═══ Supplied material ═══

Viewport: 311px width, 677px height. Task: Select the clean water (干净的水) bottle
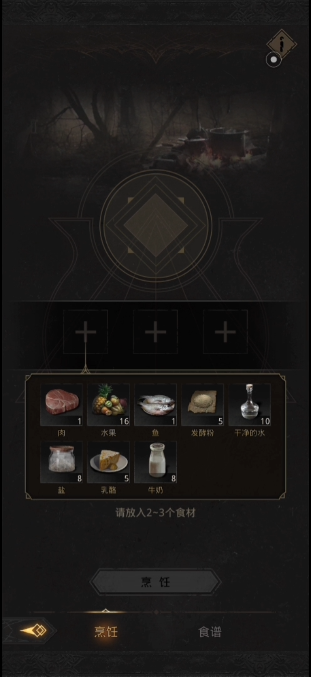(250, 405)
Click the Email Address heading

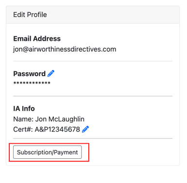[x=37, y=39]
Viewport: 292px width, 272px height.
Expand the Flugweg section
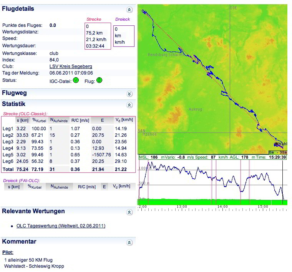pos(129,94)
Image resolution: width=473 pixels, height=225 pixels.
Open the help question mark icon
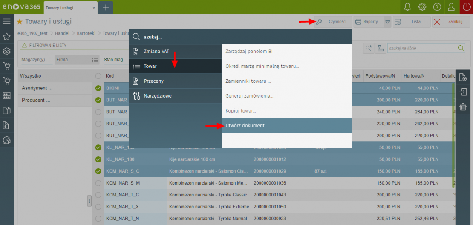[x=437, y=7]
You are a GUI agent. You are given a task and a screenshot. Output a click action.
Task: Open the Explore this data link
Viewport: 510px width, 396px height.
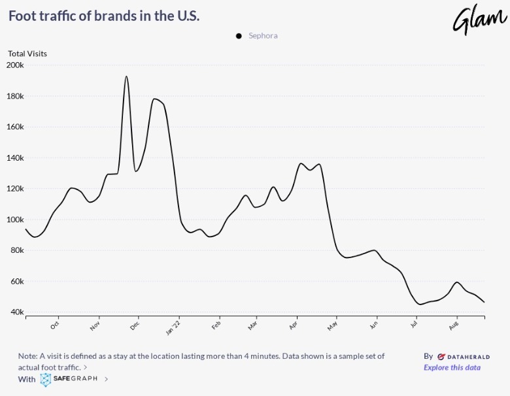coord(452,367)
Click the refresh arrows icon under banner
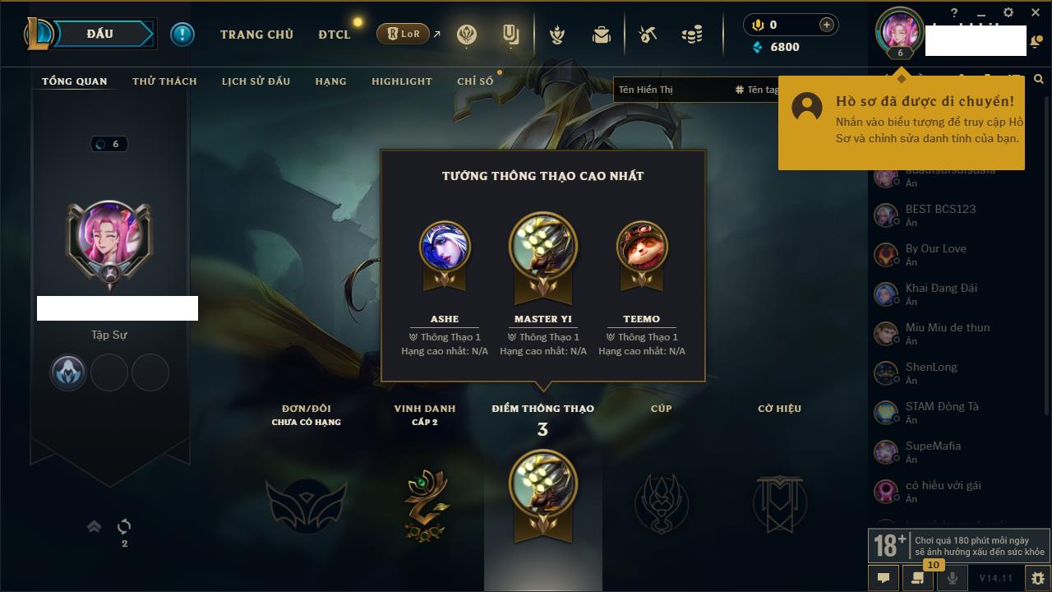This screenshot has width=1052, height=592. point(124,526)
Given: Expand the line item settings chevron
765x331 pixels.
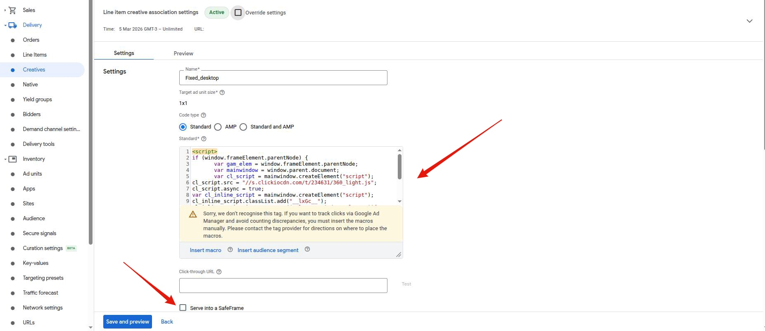Looking at the screenshot, I should 749,21.
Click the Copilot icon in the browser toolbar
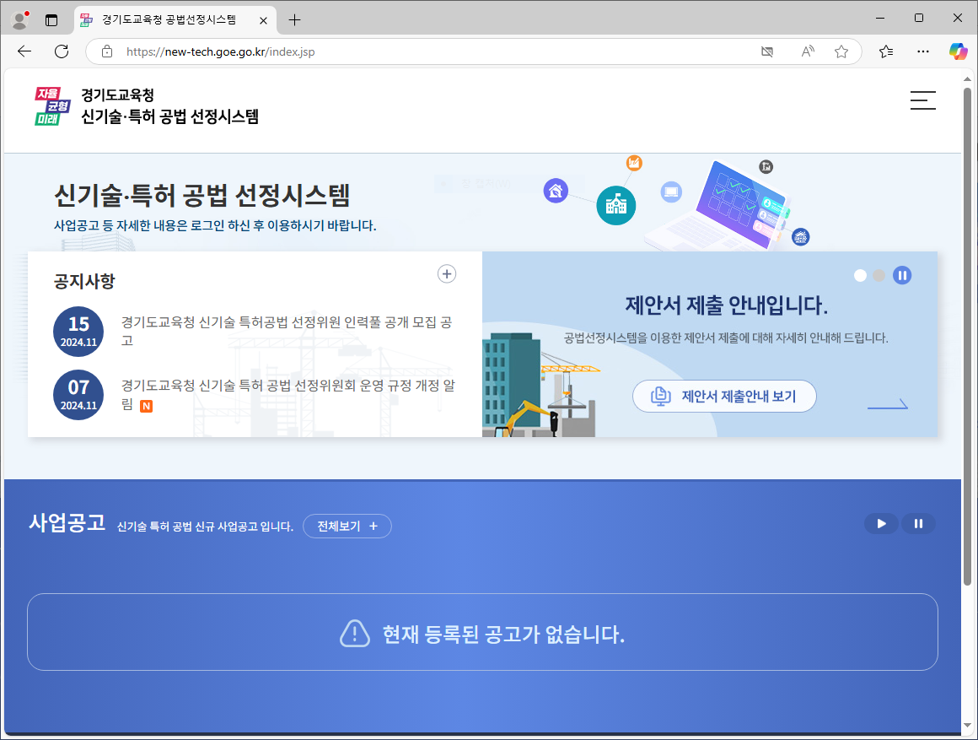978x740 pixels. pos(958,51)
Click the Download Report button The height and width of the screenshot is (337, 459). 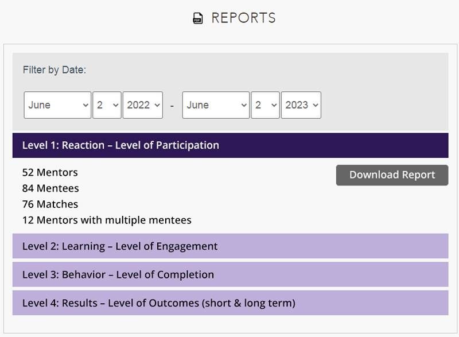392,175
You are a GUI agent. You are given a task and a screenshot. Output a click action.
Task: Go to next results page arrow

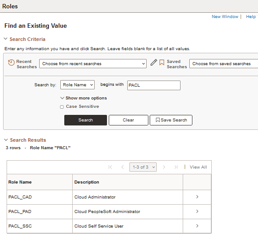click(x=164, y=167)

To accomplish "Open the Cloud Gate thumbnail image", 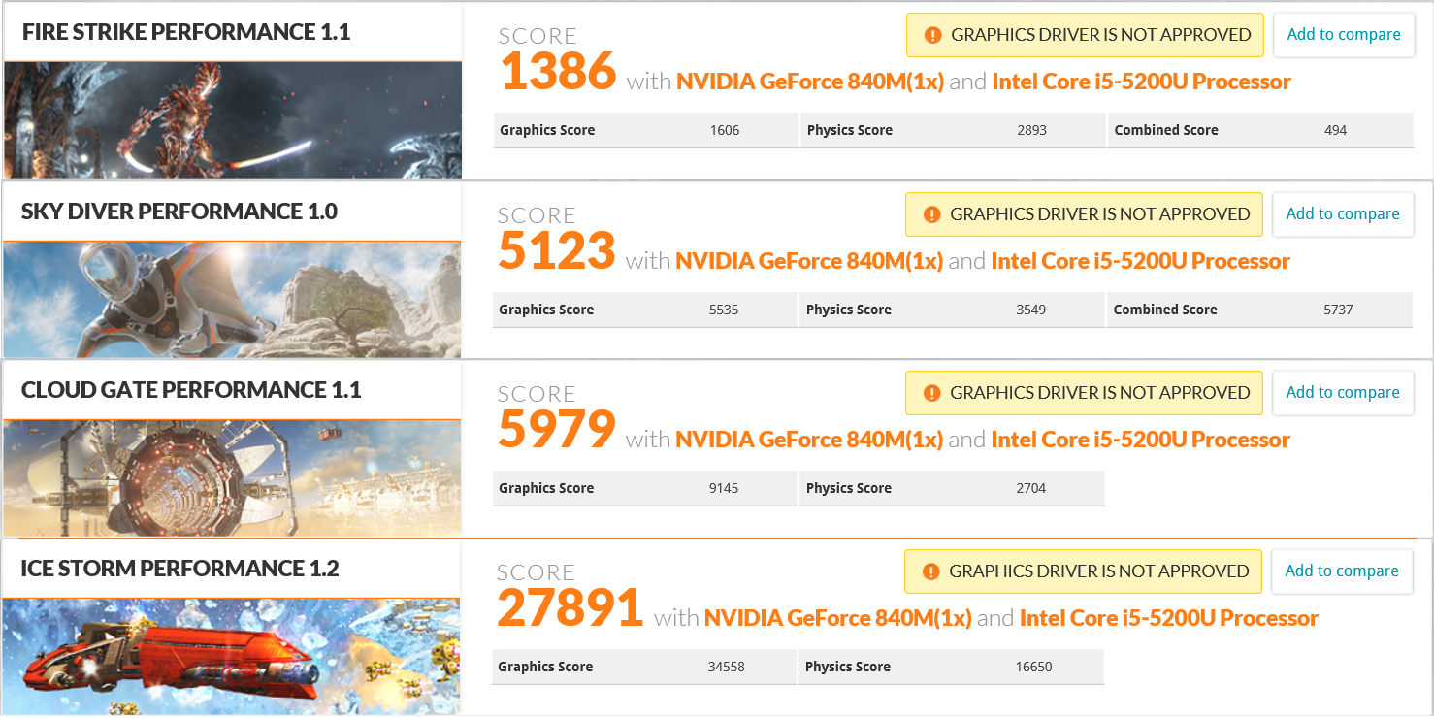I will tap(233, 477).
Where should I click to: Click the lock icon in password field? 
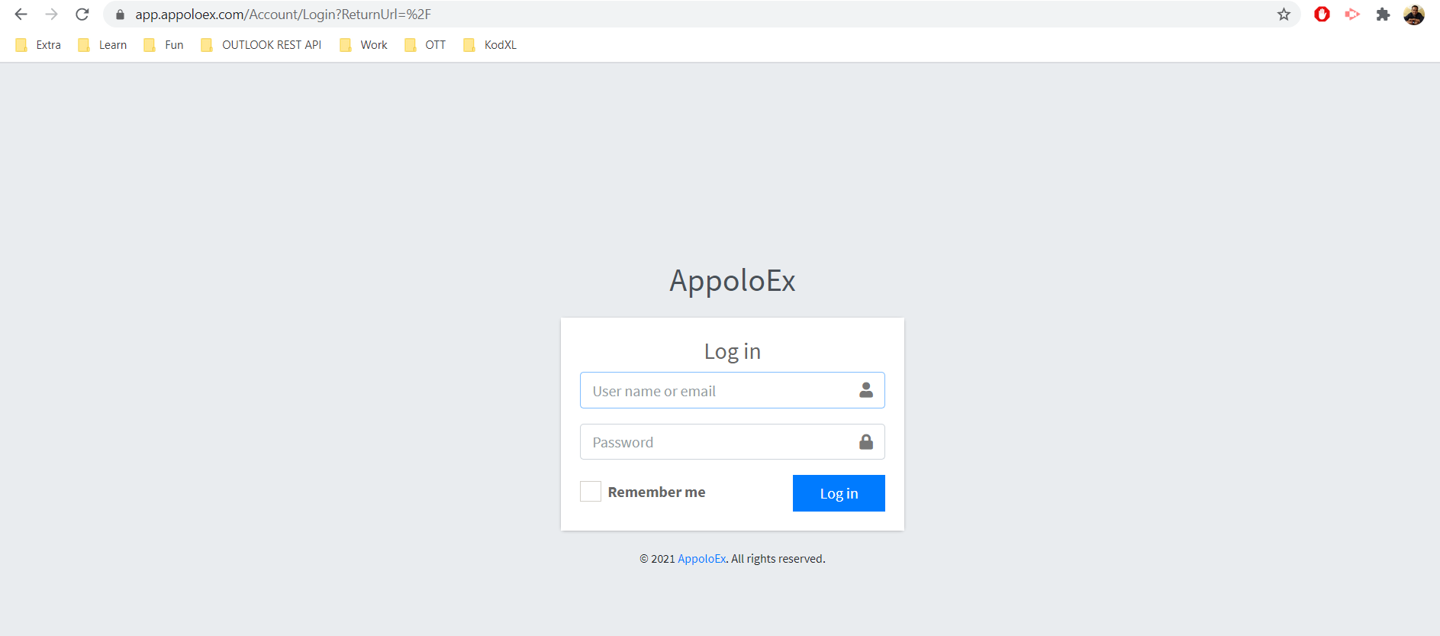[x=865, y=442]
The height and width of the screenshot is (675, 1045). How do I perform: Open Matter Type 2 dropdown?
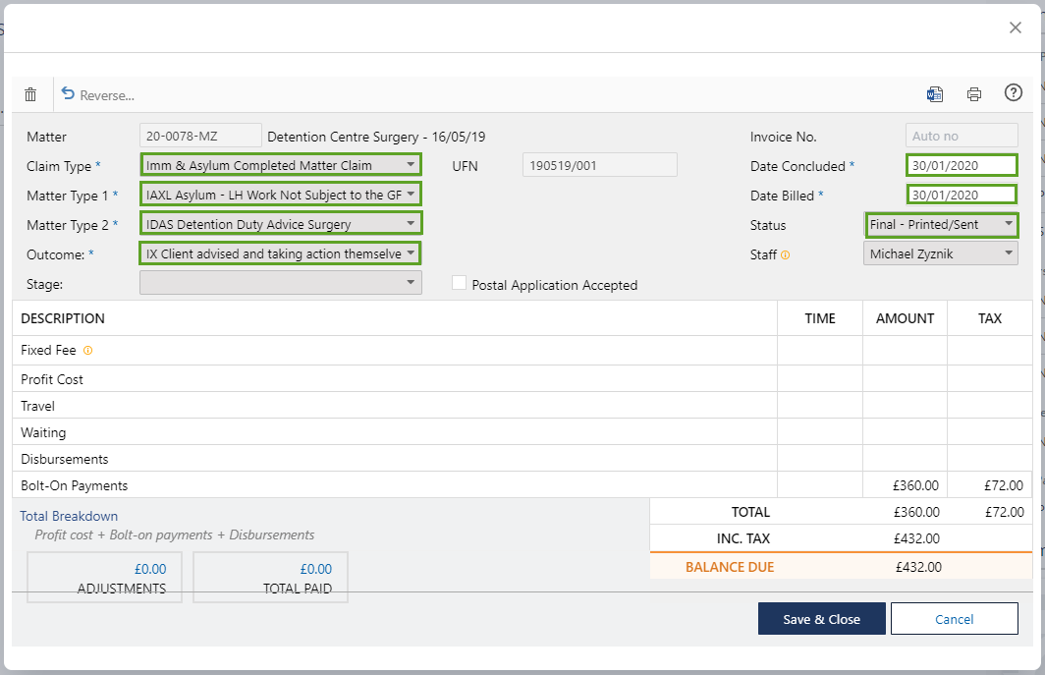coord(281,225)
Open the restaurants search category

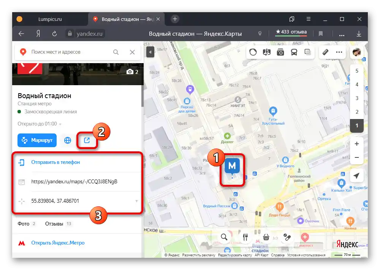click(x=245, y=237)
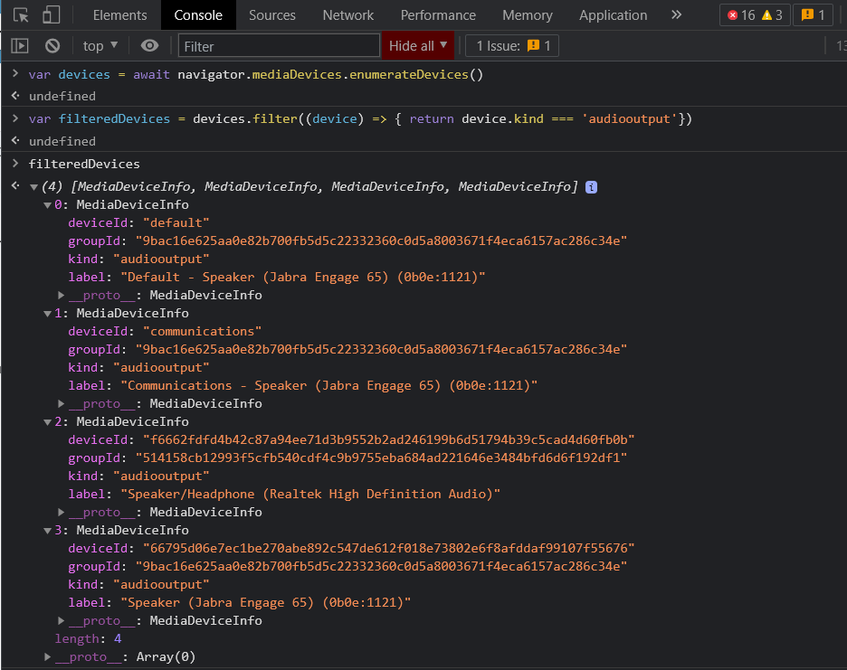Switch to the Network tab

coord(347,14)

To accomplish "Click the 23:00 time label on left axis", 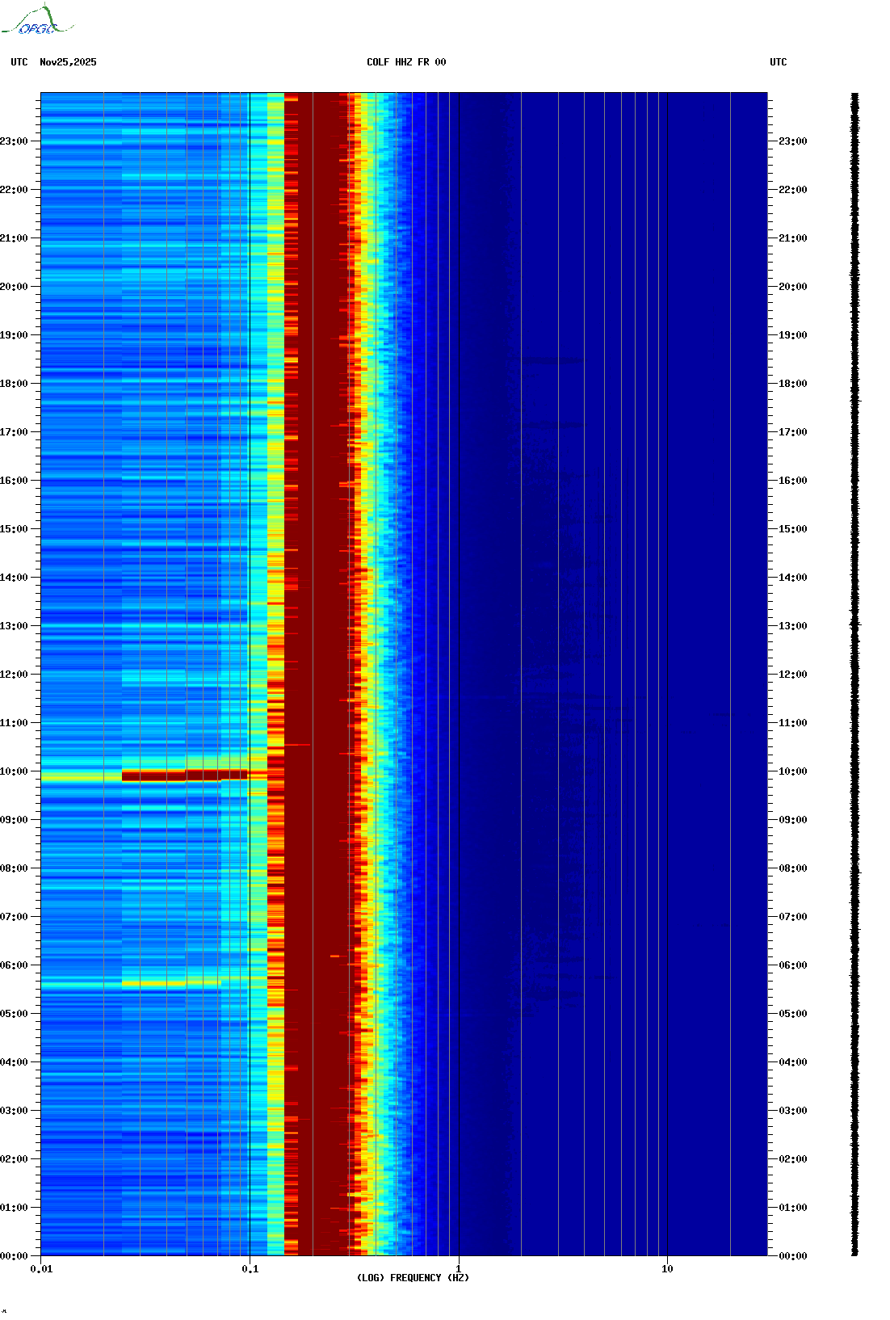I will pyautogui.click(x=14, y=141).
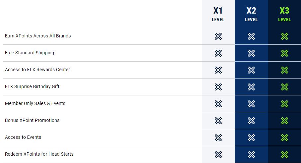Click the Free Standard Shipping label
This screenshot has width=301, height=163.
click(x=30, y=53)
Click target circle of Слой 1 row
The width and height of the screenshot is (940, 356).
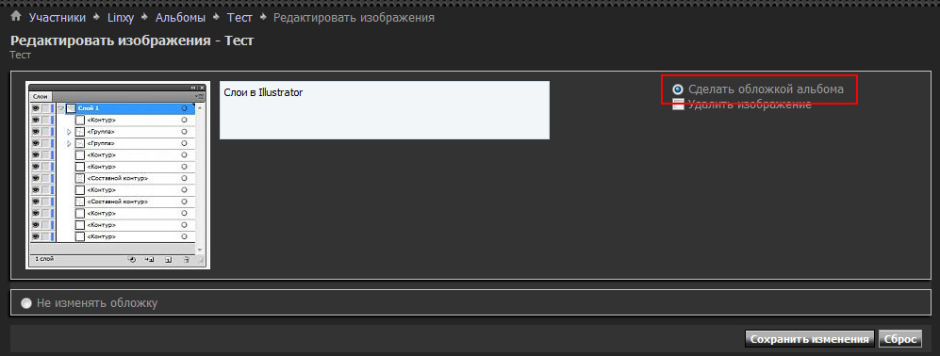coord(184,108)
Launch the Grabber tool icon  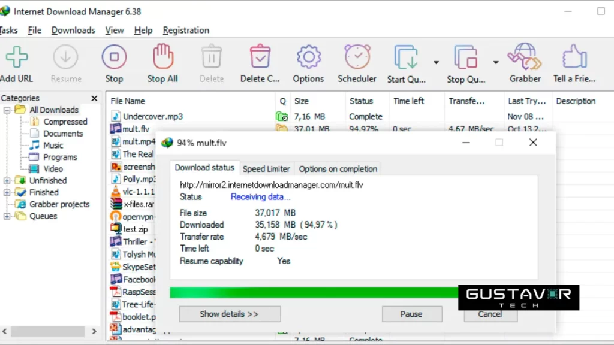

═══

## What you need to do:
What you return must match the lines from the top of the data through the line with "Task: Open the Explore this data link" exactly, with the pictures removed.

## Completed exercise:
Viewport: 311px width, 677px height. Task: Select the clean water (干净的水) bottle
(250, 405)
Click the Email Address heading

[x=37, y=39]
Viewport: 292px width, 272px height.
Expand the Flugweg section
pos(129,94)
Image resolution: width=473 pixels, height=225 pixels.
Open the help question mark icon
[x=437, y=7]
You are a GUI agent. You are given a task and a screenshot. Output a click action.
Task: Open the Explore this data link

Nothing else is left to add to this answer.